Holiday spirit is alive and well at Hens’ Kitchen
(L-R) Kori and Nora Martin shop at The Hens’ Kitchen Shoppe on November 20. Courier photo/Andrew Alonzo
By Andrew Alonzo | aalonzo@claremont-courier.com
Above the checkout counter at The Hens’ Kitchen Shoppe is a photo of its late founder Mary O’Brien vacationing in Hawaii. To the left is O’Brien’s Hens’ Kitchen Shoppe apron, with her name tag still attached.
This holiday season, like every year since it opened in 2017, the store at 141 Yale Ave. is bedecked with decorative Santas, elves, holiday trees, and cooking materials. The elaborate display would have pleased O’Brien, who died of breast cancer in 2023, said store manager and close friend of more than 30 years, Kellie Wright.

The Hens’ Kitchen Shoppe’s holiday décor pictured on November 20. Courier photo/Andrew Alonzo
“I’m here every day because I know she’s here with me,” Wright said. “She was an ornery person; she’s very opinionated. There’s many times I feel she’s like ‘Kellie, what are you buying now or what?’ I feel her all the time, and I can hear her talking to me all the time … It’s all healing, being in here all the time.”
The work of transforming the store every year both honors O’Brien’s legacy and reminds Wright what the holidays are all about.
“It’s always been family,” Wright said. “It’s getting people together. It’s not just, excuse my language, we don’t want people to buy shit just to buy it. It’s an experience. It’s setting up a home and kids and being raised with traditions of doing something. And we hope that the things that we buy are going to benefit your tradition and enhance it.”

The Hens’ Kitchen Shoppe manager Kellie Wright. Courier photo/Andrew Alonzo
O’Brien was diagnosed prior to the 2023 holiday season. Still the store remained festive.
“That was very difficult, because we had already bought the [inventory],” Wright said. “For a retail shop you buy Christmas in January, so things were already coming before she passed. So we had already talked about, ‘I’ll remember this. Oh, I remember this stuff, it’s so cute,’ just being really excited about the stuff that we had purchased together.”
Losing O’Brien was tough on Wright and her three sisters.
“We had always joked for 30 years that Mary was our fifth sister, and it never was more true that when she was diagnosed,” Wright said. “I loved Mary, we were close. We did everything together. We’re a very close family, so always doing everything is one thing, but then all of a sudden … When things hit the fan and cancer is involved and the idea that you could at some point lose somebody is very, very heavy. And I didn’t ever realize how much she really was my sister up until when you’re crying at night with them.”
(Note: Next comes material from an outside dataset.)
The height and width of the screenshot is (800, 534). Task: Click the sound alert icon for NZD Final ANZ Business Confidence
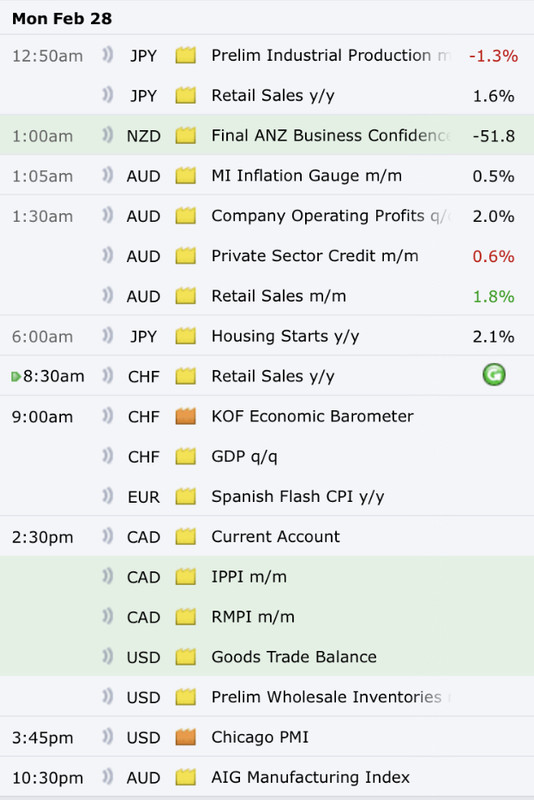click(107, 135)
Holiday décor and kitchen ware line the shelves of The Hens’ Kitchen Shoppe. Courier photo/Andrew Alonzo
Now two seasons on from her friend’s death, Wright has had time to reflect on the journey.
“It’s ironic that out of all the places that we could have been able to rent here, that this is the only place in town that kind of looks like a home,” Wright said. “You walk up to a banister, there’s a fireplace. It looks homey, and that’s what you want it to be.”
The Courier profiled O’Brien when she opened Hens’ Kitchen in 2017. “We love to cook and we love kitchen stuff, and it was something that the Village needed,” she said.

Patti Frazer at The Hens’ Kitchen Shoppe November 20. Courier photo/Andrew Alonzo
Wright said that sentiment never wavered.
“Her vision is the same as our vision as we talked about everything,” Wright said. “We planned, everything down. I still have notes from opening the store, what we wanted and why we want to be here for the people in town. It’s just the same.”
The Hens’ Kitchen Shoppe, at 141 Yale Ave., Claremont, is open 10 a.m. to 5 p.m. Monday through Saturday, 11 a.m. to 3 p.m. Sunday. More info is at thehenskitchenshoppe.com.